High circular polarization ratio (CPR) characteristics were found in permanently shaded regions (PSRs) near the lunar poles. High CPR was regarded as a water ice index. The compact-polarimetric (CP) miniature radio frequency (Mini-RF) radar transmits left-circularly polarized signals and receives horizontally polarized ($S_{\text {HL}}$ ) and vertically-polarized ($S_{\text {VL}}$ ) echoes from the lunar surface. Statistics of the CPR data show its relations with the relative phase ($\delta$ ) between $S_{\text {HL}} $ and $S_{\text {VL}} $ and the degree of polarization ($m$ ) but few interpretations were provided.
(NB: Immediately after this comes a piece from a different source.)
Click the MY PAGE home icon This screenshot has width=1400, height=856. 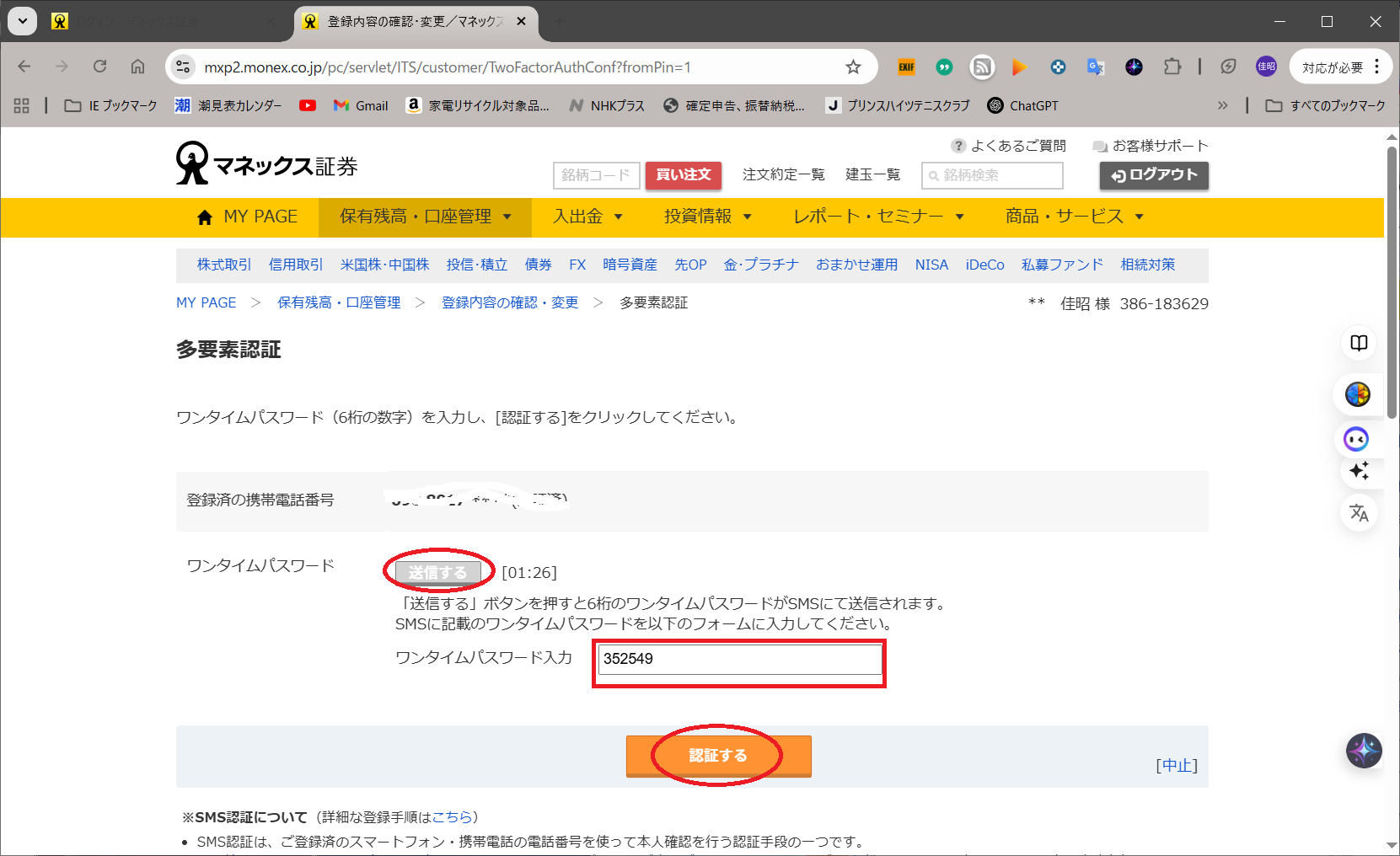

The average CPR data reach the maximum and minimum at $\delta =\pm 90{\circ }$ , respectively. As $m$ becomes very small, the CPR approaches 1. It has been found that CPR is also affected by surface roughness and incidence angle of radar waves. The CPR is now expressed in CP mode to explain the Mini-RF observation. Full-polarimetric radar echoes and CP parameters of the lunar surface are numerically simulated using the bidirectional analytic ray-tracing method. Single-bounce and multiple-bounce scattering components are included in the simulation. Radar images of the lunar crater are simulated with the digital elevation model (DEM) data. The $H-\alpha $ decomposition derived from the full-polarimetric simulation is presented to analyze $\delta $ and $m$ . Simulated radar images with different surface roughness are analyzed statistically to study the functional dependences of $\delta $ , ${m}$ , and CPR on incidence angle and roughness. Relationships among $\delta $ , $m$ , and CPR are used to analyze the effects of incidence angle, roughness, TiO2, and rock abundance on the scattering components. The CPR, $m$ , and $\delta $ of PSR craters of different ages are compared with those of nonpolar craters. The results indicate that the CPR, $m$ , and $\delta $ are unlikely to be unambiguous evidence of water ice.